CDU-Bundesparteitag

Wo Angela Merkel in Hamburg ihr Hauptquartier bezieht

Angela Merkel bei einer Veranstaltung im Adenauer-Haus

Angela Merkel bei einer Veranstaltung im Adenauer-Haus

Foto: NurPhoto/ddp / ddp/Emmanuele Contini/NurPhoto/Sipa

Zum Bundesparteitag werden am 7. und 8. Dezember rund 3000 Delegierte, Gäste und Journalisten in den Messehallen erwartet.

Hamburg.  Die Hamburger CDU zählt zu den kleineren Landesverbänden und stellt gerade einmal 17 der 1001 Delegierten, die am kommenden Freitag und Sonnabend zum Bundesparteitag in die Messehallen kommen.
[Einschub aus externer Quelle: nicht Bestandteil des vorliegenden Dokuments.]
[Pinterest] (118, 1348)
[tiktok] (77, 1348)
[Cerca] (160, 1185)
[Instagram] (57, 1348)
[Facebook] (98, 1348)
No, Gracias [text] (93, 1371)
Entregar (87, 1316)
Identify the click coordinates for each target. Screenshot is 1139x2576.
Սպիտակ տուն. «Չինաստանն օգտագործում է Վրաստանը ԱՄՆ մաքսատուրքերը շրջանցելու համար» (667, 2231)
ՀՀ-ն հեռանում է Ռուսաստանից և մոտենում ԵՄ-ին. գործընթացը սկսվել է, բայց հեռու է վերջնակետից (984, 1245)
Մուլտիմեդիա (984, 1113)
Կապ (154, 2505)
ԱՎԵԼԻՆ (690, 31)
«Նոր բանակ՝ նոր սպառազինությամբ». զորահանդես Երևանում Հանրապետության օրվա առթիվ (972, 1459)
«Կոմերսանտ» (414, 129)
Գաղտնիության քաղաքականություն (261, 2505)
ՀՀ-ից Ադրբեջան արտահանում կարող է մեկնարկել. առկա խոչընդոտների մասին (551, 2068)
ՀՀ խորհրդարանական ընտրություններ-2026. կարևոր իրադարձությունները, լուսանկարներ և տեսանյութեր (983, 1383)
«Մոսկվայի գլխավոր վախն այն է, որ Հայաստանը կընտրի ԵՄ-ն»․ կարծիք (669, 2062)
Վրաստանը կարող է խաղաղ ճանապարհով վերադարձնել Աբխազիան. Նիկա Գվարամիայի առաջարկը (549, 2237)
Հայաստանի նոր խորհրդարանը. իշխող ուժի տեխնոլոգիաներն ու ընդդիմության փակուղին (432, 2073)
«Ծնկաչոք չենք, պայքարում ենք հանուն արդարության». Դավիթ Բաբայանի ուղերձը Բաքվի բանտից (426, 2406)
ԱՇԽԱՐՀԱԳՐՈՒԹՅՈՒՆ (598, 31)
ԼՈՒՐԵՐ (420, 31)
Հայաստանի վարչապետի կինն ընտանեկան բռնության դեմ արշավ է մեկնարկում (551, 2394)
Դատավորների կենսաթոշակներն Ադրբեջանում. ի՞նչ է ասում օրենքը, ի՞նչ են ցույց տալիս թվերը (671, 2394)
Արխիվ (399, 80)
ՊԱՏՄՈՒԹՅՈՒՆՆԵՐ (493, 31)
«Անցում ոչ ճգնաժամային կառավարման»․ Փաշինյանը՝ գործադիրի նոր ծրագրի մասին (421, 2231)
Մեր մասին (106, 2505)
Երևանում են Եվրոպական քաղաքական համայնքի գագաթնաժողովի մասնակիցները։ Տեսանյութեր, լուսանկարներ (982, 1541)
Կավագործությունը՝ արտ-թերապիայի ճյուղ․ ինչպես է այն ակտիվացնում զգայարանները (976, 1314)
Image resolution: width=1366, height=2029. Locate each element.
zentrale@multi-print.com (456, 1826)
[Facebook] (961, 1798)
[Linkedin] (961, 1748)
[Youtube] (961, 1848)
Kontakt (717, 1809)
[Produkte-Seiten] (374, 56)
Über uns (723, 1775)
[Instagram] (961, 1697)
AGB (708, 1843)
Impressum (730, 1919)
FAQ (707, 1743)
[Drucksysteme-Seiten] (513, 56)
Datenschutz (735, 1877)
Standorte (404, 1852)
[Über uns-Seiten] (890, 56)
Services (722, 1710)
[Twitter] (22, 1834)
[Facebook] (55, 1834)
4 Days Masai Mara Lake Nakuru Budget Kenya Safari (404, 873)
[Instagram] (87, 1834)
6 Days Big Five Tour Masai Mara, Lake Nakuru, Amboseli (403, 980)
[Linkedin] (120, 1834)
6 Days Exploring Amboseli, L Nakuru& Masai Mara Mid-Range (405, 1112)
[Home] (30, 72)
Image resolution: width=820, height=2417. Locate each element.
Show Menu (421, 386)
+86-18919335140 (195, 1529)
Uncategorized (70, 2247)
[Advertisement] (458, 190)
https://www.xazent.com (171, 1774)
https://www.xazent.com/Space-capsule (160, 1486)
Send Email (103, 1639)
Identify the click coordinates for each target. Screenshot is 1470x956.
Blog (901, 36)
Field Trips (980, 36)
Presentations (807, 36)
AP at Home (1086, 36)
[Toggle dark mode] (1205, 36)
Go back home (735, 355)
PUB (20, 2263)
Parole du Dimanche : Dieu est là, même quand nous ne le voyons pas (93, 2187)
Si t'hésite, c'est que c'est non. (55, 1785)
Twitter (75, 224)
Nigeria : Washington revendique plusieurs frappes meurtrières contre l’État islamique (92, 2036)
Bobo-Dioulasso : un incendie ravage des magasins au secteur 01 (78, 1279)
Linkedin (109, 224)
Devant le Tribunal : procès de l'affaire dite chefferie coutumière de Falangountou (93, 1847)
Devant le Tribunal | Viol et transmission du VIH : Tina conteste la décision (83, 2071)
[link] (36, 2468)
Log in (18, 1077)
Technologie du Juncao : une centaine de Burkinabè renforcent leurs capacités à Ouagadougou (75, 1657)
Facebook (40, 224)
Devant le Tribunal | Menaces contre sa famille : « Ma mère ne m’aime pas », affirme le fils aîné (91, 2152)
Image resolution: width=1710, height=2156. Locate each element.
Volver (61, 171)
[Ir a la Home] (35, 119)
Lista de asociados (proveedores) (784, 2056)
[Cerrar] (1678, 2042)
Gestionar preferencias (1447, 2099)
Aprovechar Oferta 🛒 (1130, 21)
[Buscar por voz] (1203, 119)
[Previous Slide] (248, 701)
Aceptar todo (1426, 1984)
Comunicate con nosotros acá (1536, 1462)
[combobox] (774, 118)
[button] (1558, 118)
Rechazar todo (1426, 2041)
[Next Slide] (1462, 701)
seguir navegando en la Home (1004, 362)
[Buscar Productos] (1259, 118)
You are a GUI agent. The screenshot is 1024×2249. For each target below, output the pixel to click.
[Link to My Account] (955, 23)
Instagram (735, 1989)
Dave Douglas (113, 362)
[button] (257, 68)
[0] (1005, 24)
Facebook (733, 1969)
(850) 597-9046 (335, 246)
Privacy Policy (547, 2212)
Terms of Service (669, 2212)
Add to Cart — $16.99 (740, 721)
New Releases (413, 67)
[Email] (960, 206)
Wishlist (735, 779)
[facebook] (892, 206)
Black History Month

Aber CDU-Landeschef Roland Heintze steht im Zentrum des Konvents, zu dem schon etliche Christdemokraten am Donnerstag anreisen werden. Heintze wird die Delegierten am Freitagmorgen in Halle A 1 der Messe offiziell begrüßen, und er wird Gastgeber des „Hamburg-Abends“ sein, der als gesellschaftlicher Höhepunkt des Parteitags gilt. Eingeladen sind die Delegierten und alle Gäste – rund 3000 Menschen.

Im Zentrum der Beratungen steht die Wahl des oder der neuen Bundesvorsitzenden. Um die Nachfolge von Angela Merkel bemühen sich CDU-Generalsekretärin Annegret Kramp-Karrenbauer, Ex-Unions-Bundestagsfraktionschef Friedrich Merz und Bundesgesundheitsminister Jens Spahn.

Heintze ist noch unentschieden

Denkbar ist, dass weitere Kandidaten aus der Versammlung heraus vorgeschlagen werden. „Ich rechne mit einem Kopf-an-Kopf-Rennen zwischen Friedrich Merz und Annegret Kramp-Karrenbauer. Wer gewinnt, hängt nicht zuletzt von den Reden ab, die sie halten“, sagte Heintze am Freitag vor Journalisten. Er selbst sei noch unentschieden.

„Alle drei Bewerber sind profiliert. Nach der Wahl wird es so oder so eine Schärfung des Themenprofils der CDU geben“, so Heintze, der die acht Regionalkonferenzen hervorhob, auf denen sich die drei Kandidaten der Basis präsentiert hatten. „17.000 Parteimitglieder kamen zu den Regionalkonferenzen – das ist gigantisch und ein sehr gutes Signal für einen Aufbruch“, sagte der CDU-Landeschef.

"Das ist Rekord"

Nach Abschluss der Parteiwahlen, mit dem am Freitagabend gerechnet wird, stehen am Sonnabend die inhaltlichen Debatten im Mittelpunkt. „Es gibt 269 Anträge – auch das ist Rekord“, sagte Heintze. Zur Abstimmung stehen auch zwei Vorstöße der Hamburger CDU: Einmal geht es um die komplette Abschaffung des „Soli“ bis 2021 und außerdem um die Beschleunigung von Infrastrukturprojekten und eine Einschränkung des Verbandsklagerechts.

Viele Hamburger Hotels sind seit Wochen ausgebucht. Das Atlantic Kempinski an der Außenalster wird nach Abendblatt-Informationen Hauptquartier von Bundeskanzlerin Angela Merkel und der Parteispitze. Am 6. Dezember tagen im Atlantic das Präsidium und der Bundesvorstand der CDU.

Am Dienstag kommen die Christdemokraten zu einem Landesparteitag zusammen, auf dem die Bildungspolitik im Zentrum steht. Wie berichtet, soll auf Vorschlag des Landesvorstands eine Art Öffnungsklausel für die Rückkehr zum Abitur nach neun Jahren (G9) am Gymnasium beschlossen werden. „Aus vielen Gesprächen wissen wir, dass es einen grundsätzlichen Bedarf vieler Eltern gibt, darüber zu sprechen, wie lange gelernt werden soll. Die Diskussion wollen wir führen. G8 hat nicht nur Vorteile“, sagte Heintze.

Schulsenator Ties Rabe (SPD) wandte sich entschieden gegen eine Rückkehr zu G9 am Gymnasium. „Wir haben in Hamburg bereits G9 flächendeckend, nämlich an den Stadtteilschulen. Damit haben wir die freie Wahl zwischen G8 und G9“, sagte Rabe.